● WHAT THE TASK ASKS:
Write out the full listing below, line for line, without changing anything.

● DATASET EXTRACT:
• • • •

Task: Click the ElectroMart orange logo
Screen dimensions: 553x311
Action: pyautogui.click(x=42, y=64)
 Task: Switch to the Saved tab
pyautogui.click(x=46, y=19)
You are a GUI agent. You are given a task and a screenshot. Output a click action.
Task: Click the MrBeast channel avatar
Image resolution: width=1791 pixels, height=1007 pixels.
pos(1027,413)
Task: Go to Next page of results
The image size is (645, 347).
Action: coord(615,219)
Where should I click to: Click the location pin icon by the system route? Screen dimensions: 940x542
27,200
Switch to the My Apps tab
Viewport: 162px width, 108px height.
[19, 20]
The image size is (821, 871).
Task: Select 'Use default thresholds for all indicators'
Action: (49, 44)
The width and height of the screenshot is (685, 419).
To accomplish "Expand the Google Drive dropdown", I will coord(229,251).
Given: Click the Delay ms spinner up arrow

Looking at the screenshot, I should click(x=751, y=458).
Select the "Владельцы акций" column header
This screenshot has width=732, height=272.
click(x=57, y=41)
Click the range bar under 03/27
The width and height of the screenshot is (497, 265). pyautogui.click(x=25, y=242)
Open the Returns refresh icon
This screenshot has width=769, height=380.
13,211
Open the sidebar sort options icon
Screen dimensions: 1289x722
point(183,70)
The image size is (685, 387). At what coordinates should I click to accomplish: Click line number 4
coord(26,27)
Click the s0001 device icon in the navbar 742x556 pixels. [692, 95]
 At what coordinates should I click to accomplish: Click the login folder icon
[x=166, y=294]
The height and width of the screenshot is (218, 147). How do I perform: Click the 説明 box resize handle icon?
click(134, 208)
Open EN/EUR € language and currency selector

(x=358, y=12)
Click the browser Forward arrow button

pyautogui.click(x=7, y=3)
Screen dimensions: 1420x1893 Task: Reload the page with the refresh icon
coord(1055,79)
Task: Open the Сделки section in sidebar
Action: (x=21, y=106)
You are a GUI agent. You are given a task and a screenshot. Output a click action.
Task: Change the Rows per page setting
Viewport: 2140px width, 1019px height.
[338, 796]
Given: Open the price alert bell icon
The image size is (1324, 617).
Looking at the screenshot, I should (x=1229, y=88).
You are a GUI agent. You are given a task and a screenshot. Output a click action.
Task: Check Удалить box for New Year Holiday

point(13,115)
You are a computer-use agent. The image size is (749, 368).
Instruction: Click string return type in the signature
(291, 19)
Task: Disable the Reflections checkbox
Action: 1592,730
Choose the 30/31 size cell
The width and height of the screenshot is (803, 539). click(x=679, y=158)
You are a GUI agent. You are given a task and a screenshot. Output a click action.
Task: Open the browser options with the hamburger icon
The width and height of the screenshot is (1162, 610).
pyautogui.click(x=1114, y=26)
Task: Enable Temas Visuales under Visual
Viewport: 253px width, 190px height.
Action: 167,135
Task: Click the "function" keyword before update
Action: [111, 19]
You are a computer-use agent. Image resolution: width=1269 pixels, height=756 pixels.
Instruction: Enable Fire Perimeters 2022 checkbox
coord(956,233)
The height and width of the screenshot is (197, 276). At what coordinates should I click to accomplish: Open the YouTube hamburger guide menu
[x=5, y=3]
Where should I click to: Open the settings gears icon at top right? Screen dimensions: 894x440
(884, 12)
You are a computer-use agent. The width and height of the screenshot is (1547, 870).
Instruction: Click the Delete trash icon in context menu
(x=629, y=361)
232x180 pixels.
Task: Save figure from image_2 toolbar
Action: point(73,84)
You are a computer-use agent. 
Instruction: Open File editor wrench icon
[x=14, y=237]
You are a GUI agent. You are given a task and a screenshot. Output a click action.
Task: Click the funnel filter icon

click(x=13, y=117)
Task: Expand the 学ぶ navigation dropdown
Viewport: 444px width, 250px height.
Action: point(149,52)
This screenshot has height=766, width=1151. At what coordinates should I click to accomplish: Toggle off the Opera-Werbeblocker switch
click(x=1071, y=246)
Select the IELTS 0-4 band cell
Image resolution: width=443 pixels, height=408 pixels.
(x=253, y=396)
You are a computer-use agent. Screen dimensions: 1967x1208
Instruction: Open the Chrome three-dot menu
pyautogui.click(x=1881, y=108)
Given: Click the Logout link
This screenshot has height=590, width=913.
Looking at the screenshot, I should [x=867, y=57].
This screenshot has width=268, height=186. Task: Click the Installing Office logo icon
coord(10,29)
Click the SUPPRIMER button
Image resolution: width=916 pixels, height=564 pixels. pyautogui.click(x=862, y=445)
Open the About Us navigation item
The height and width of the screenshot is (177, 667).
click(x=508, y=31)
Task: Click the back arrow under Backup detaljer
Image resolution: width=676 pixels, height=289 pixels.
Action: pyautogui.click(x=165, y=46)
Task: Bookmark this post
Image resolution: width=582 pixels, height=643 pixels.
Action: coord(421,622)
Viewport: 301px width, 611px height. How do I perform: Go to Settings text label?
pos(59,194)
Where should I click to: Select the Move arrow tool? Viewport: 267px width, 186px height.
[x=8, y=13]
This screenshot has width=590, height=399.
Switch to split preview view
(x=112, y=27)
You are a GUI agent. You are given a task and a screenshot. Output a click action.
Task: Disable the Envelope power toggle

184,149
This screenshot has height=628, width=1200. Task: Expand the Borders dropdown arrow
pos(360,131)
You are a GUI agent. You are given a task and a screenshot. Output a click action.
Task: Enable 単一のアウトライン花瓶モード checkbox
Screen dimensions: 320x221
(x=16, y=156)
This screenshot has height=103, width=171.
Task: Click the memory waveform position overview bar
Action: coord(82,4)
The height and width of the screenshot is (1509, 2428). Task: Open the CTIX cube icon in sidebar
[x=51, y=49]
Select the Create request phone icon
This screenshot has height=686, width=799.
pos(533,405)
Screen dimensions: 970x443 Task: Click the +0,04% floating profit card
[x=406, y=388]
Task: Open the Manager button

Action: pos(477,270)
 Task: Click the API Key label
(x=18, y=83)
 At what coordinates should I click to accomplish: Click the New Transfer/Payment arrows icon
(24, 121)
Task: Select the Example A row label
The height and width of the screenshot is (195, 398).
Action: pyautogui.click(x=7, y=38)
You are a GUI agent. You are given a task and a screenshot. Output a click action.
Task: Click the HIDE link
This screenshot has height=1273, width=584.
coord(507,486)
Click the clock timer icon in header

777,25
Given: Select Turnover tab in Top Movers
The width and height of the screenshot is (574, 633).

• • • •

● TASK OUTPUT:
Task: Click the ElectroMart orange logo
Screen dimensions: 553x311
Action: pyautogui.click(x=42, y=64)
 Task: Switch to the Saved tab
pyautogui.click(x=46, y=19)
You are a GUI agent. You are given a task and a screenshot. Output a click action.
Task: Click the MrBeast channel avatar
Image resolution: width=1791 pixels, height=1007 pixels.
pos(1027,413)
Task: Go to Next page of results
The image size is (645, 347).
Action: coord(615,219)
Where should I click to: Click the location pin icon by the system route? Screen dimensions: 940x542
27,200
Switch to the My Apps tab
Viewport: 162px width, 108px height.
[19, 20]
The image size is (821, 871).
Task: Select 'Use default thresholds for all indicators'
Action: (49, 44)
The width and height of the screenshot is (685, 419).
To accomplish "Expand the Google Drive dropdown", I will coord(229,251).
Given: Click the Delay ms spinner up arrow

Looking at the screenshot, I should click(x=751, y=458).
Select the "Владельцы акций" column header
This screenshot has width=732, height=272.
click(x=57, y=41)
Click the range bar under 03/27
The width and height of the screenshot is (497, 265). pyautogui.click(x=25, y=242)
Open the Returns refresh icon
This screenshot has width=769, height=380.
13,211
Open the sidebar sort options icon
Screen dimensions: 1289x722
point(183,70)
The image size is (685, 387). At what coordinates should I click to accomplish: Click line number 4
coord(26,27)
Click the s0001 device icon in the navbar 742x556 pixels. [692, 95]
 At what coordinates should I click to accomplish: Click the login folder icon
[x=166, y=294]
The height and width of the screenshot is (218, 147). How do I perform: Click the 説明 box resize handle icon?
click(134, 208)
Open EN/EUR € language and currency selector

(x=358, y=12)
Click the browser Forward arrow button

pyautogui.click(x=7, y=3)
Screen dimensions: 1420x1893 Task: Reload the page with the refresh icon
coord(1055,79)
Task: Open the Сделки section in sidebar
Action: (x=21, y=106)
You are a GUI agent. You are given a task and a screenshot. Output a click action.
Task: Change the Rows per page setting
Viewport: 2140px width, 1019px height.
[338, 796]
Given: Open the price alert bell icon
The image size is (1324, 617).
Looking at the screenshot, I should (x=1229, y=88).
You are a GUI agent. You are given a task and a screenshot. Output a click action.
Task: Check Удалить box for New Year Holiday

point(13,115)
You are a computer-use agent. The image size is (749, 368).
Instruction: Click string return type in the signature
(291, 19)
Task: Disable the Reflections checkbox
Action: 1592,730
Choose the 30/31 size cell
The width and height of the screenshot is (803, 539). click(x=679, y=158)
You are a GUI agent. You are given a task and a screenshot. Output a click action.
Task: Open the browser options with the hamburger icon
The width and height of the screenshot is (1162, 610).
pyautogui.click(x=1114, y=26)
Task: Enable Temas Visuales under Visual
Viewport: 253px width, 190px height.
Action: 167,135
Task: Click the "function" keyword before update
Action: [111, 19]
You are a computer-use agent. Image resolution: width=1269 pixels, height=756 pixels.
Instruction: Enable Fire Perimeters 2022 checkbox
coord(956,233)
The height and width of the screenshot is (197, 276). At what coordinates should I click to accomplish: Open the YouTube hamburger guide menu
[x=5, y=3]
Where should I click to: Open the settings gears icon at top right? Screen dimensions: 894x440
(884, 12)
You are a computer-use agent. The width and height of the screenshot is (1547, 870).
Instruction: Click the Delete trash icon in context menu
(x=629, y=361)
232x180 pixels.
Task: Save figure from image_2 toolbar
Action: point(73,84)
You are a computer-use agent. 
Instruction: Open File editor wrench icon
[x=14, y=237]
You are a GUI agent. You are given a task and a screenshot. Output a click action.
Task: Click the funnel filter icon

click(x=13, y=117)
Task: Expand the 学ぶ navigation dropdown
Viewport: 444px width, 250px height.
Action: point(149,52)
This screenshot has height=766, width=1151. At what coordinates should I click to accomplish: Toggle off the Opera-Werbeblocker switch
click(x=1071, y=246)
Select the IELTS 0-4 band cell
Image resolution: width=443 pixels, height=408 pixels.
(x=253, y=396)
You are a computer-use agent. Screen dimensions: 1967x1208
Instruction: Open the Chrome three-dot menu
pyautogui.click(x=1881, y=108)
Given: Click the Logout link
This screenshot has height=590, width=913.
Looking at the screenshot, I should [x=867, y=57].
This screenshot has width=268, height=186. Task: Click the Installing Office logo icon
coord(10,29)
Click the SUPPRIMER button
Image resolution: width=916 pixels, height=564 pixels. pyautogui.click(x=862, y=445)
Open the About Us navigation item
The height and width of the screenshot is (177, 667).
click(x=508, y=31)
Task: Click the back arrow under Backup detaljer
Image resolution: width=676 pixels, height=289 pixels.
Action: pyautogui.click(x=165, y=46)
Task: Bookmark this post
Image resolution: width=582 pixels, height=643 pixels.
Action: coord(421,622)
Viewport: 301px width, 611px height. How do I perform: Go to Settings text label?
pos(59,194)
Where should I click to: Select the Move arrow tool? Viewport: 267px width, 186px height.
[x=8, y=13]
This screenshot has width=590, height=399.
Switch to split preview view
(x=112, y=27)
You are a GUI agent. You are given a task and a screenshot. Output a click action.
Task: Disable the Envelope power toggle

184,149
This screenshot has height=628, width=1200. Task: Expand the Borders dropdown arrow
pos(360,131)
You are a GUI agent. You are given a task and a screenshot. Output a click action.
Task: Enable 単一のアウトライン花瓶モード checkbox
Screen dimensions: 320x221
(x=16, y=156)
This screenshot has height=103, width=171.
Task: Click the memory waveform position overview bar
Action: coord(82,4)
The height and width of the screenshot is (1509, 2428). Task: Open the CTIX cube icon in sidebar
[x=51, y=49]
Select the Create request phone icon
This screenshot has height=686, width=799.
pos(533,405)
Screen dimensions: 970x443 Task: Click the +0,04% floating profit card
[x=406, y=388]
Task: Open the Manager button

Action: pos(477,270)
 Task: Click the API Key label
(x=18, y=83)
 At what coordinates should I click to accomplish: Click the New Transfer/Payment arrows icon
(24, 121)
Task: Select the Example A row label
The height and width of the screenshot is (195, 398).
Action: pyautogui.click(x=7, y=38)
You are a GUI agent. You are given a task and a screenshot. Output a click action.
Task: Click the HIDE link
This screenshot has height=1273, width=584.
coord(507,486)
Click the clock timer icon in header

777,25
Given: Select Turnover tab in Top Movers
The width and height of the screenshot is (574, 633).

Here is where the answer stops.